Marburg Virus Disease Deadly Symptoms Transmission and Prevention

Marburg Virus

Marburg virus disease (MVD) is a haemorrhagic fever caused by Marburg virus, which forms part of filovirus or Filoviridae. Marburg virus disease is closely similar to Ebola virus disease and has fatal outbreaks of very high morbidity. History, symptoms and signs, spread, diagnosis, treatment, and prevention of Marburg virus disease are extensively described in this article.

Origins and History of Marburg Virus Disease

The initial isolation was in 1967 from the simultaneous outbreak in Marburg, Germany, and Belgrade, Yugoslavia now comprised of Serbia, and from inoculated African green monkeys initially imported from Uganda and then handled by laboratory staff. Since then, the disease has been restricted mostly to sub-Saharan Africa, namely Angola, Democratic Republic of the Congo, Kenya, South Africa, and Uganda. The virus was first suspected to be of fruit bats that naturally carry Rousettus aegyptiacus.

Symptoms of Marburg Virus Disease

Marburg virus disease causes sudden development of body aches, headache, and deteriorating fever. The conditions are similar to any other fever illness but gradually get worse afterward. The patients get weaker, nausea, vomiting, and diarrhea in a couple of days. Other more dangerous manifestations also occur following disease development, such as hemorrhagic presentations of internal bleeding, hematemesis, and bleeding from mucous membranes. Organ failure, shock, and multi-organ dysfunction are certain to be fatal if the disease has developed.

Transmission of Marburg virus infection occurs following exposure to the patient, body fluids, and fomites. It spreads after exposure to the infected mucous of the case or infected skin, saliva, blood, vomit, urine, faeces, breast milk, or semen. Transmission of nosocomial infection has also occurred in hospitals through unsterilized infection control equipment. It spreads with contact with infected animals, i.e., fruit bats and non-human primates. Physical contact with corpses of bodies of infected individuals during the death rituals increases the risk of transmission in epidemic areas.

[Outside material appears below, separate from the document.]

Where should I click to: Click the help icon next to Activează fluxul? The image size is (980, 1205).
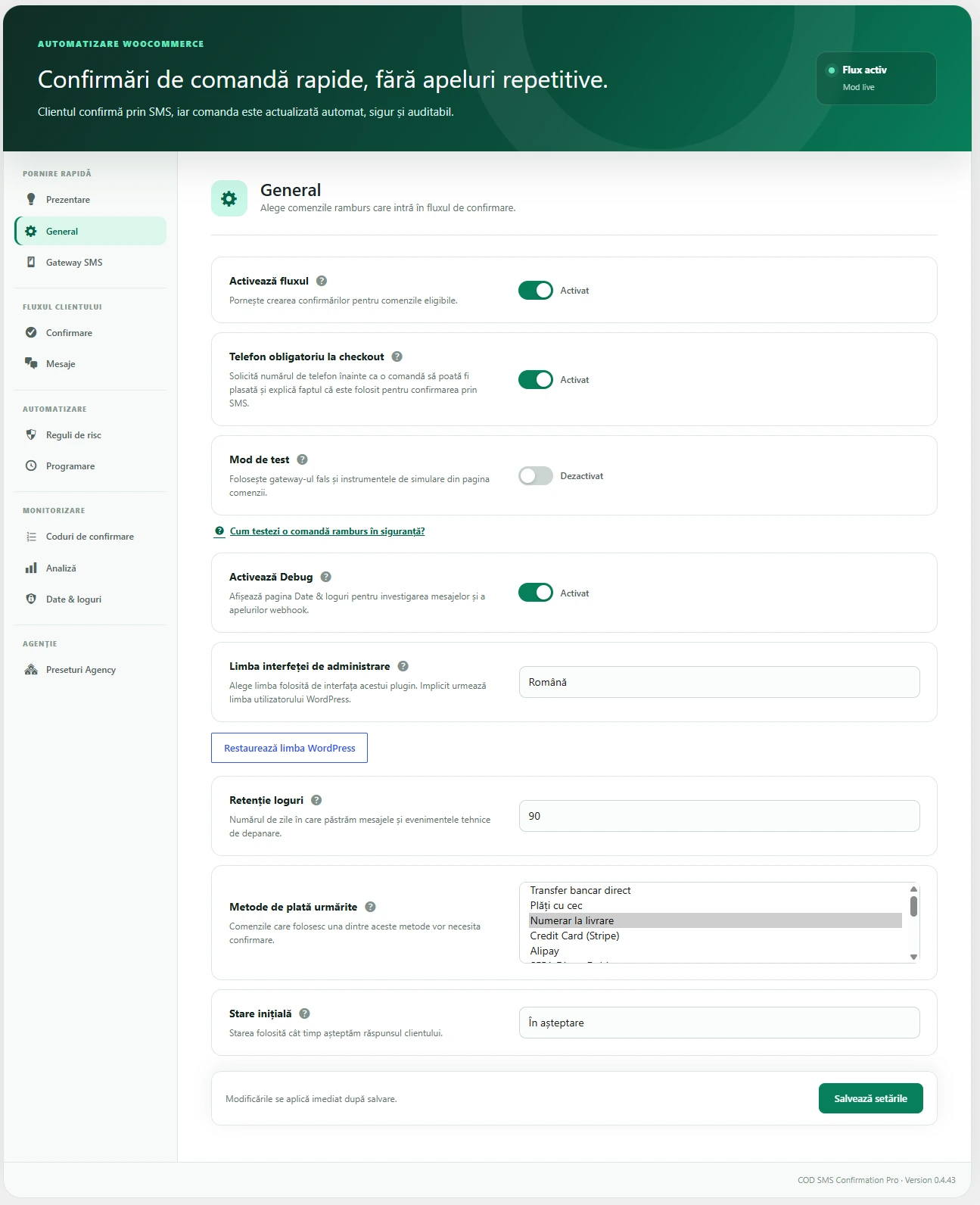point(322,281)
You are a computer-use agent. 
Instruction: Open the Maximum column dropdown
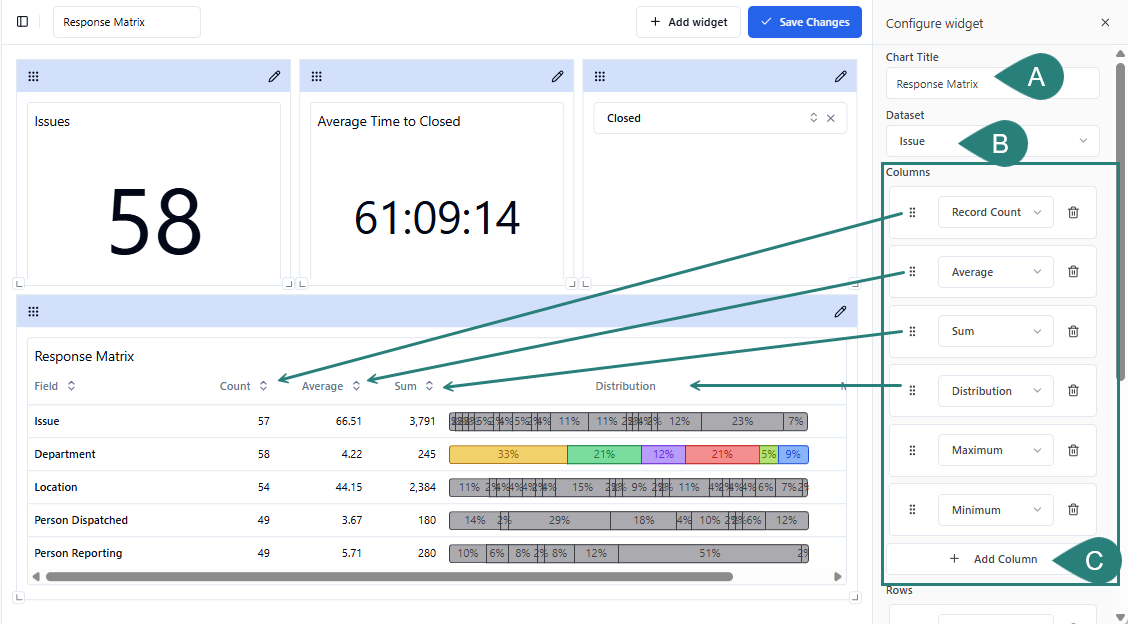tap(995, 450)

Diagnosis and Clinical Treatment of Marburg Virus Disease

The Marburg virus disease needs an early diagnosis but proves to be difficult when it is mimicked by other infectious illnesses like malaria, typhoid fever, and other viral hemorrhagic fevers.

It is diagnosed in the laboratory by using the PCR test, ELISA, and viral isolation. It is treated by supportive clinical therapy only because no licensed antiviral drug has been synthesized. Aggressive supportive therapy should be demanded by patients such as hydration, correction of electrolyte disturbance, pain control, oxygenation, and infection control. Experimental therapy by using monoclonal antibody and antiviral drug is investigated.

Preventive Measures for Marburg Virus Disease

Prevention of disease due to Marburg virus is based on public health practice through active surveillance, early detection of cases, and containment.

Safety measures include restriction of contact with non-human primates and fruit bats in the endemic area. Donning and doffing of PPE by health workers in a sterile manner decrease risk of nosocomial transmission. Direct isolation and quarantine of a suspected case are safety measures preventing secondary spread. Community-level sensitization makes individuals ready to be as compassionate as possible towards safe burial and sanitation so that they may not be in danger. Long-term prevention is also ongoing to be built by vaccine production.

Global Level Impact of Marburg Virus Disease and Public Health Intervention

Marburg virus illness is a public health priority owing to its high mortality and level of epidemic. WHO and CDC are central to outbreak cases where surveillance, containing, and the coordination of international assistance are in place. In endemic country prepared response has the response teams, as well as lab diagnostic infrastructure. Enforcement at epidemiology and virology has other outbreaks controls, though where nearly nohealth system and limited resources, it introduces a level of restraint.

Conclusion

Marburg virus disease is an epidemic that needs to be closely watched and treated early in a bid to reduce the risk of the disease.

As much as there is increasing global awareness of the disease, further study of vaccine and antiviral therapy is needed. Upgraded health care infrastructure, adequate public education, and strict infection control are the key to control of morbidity of Marburg virus disease globally. In addition to strengthening and strengthening control against the newly emerging epidemic infectious diseases, the new paradigm for prevention and control of the ongoing epidemics will be the key to human success.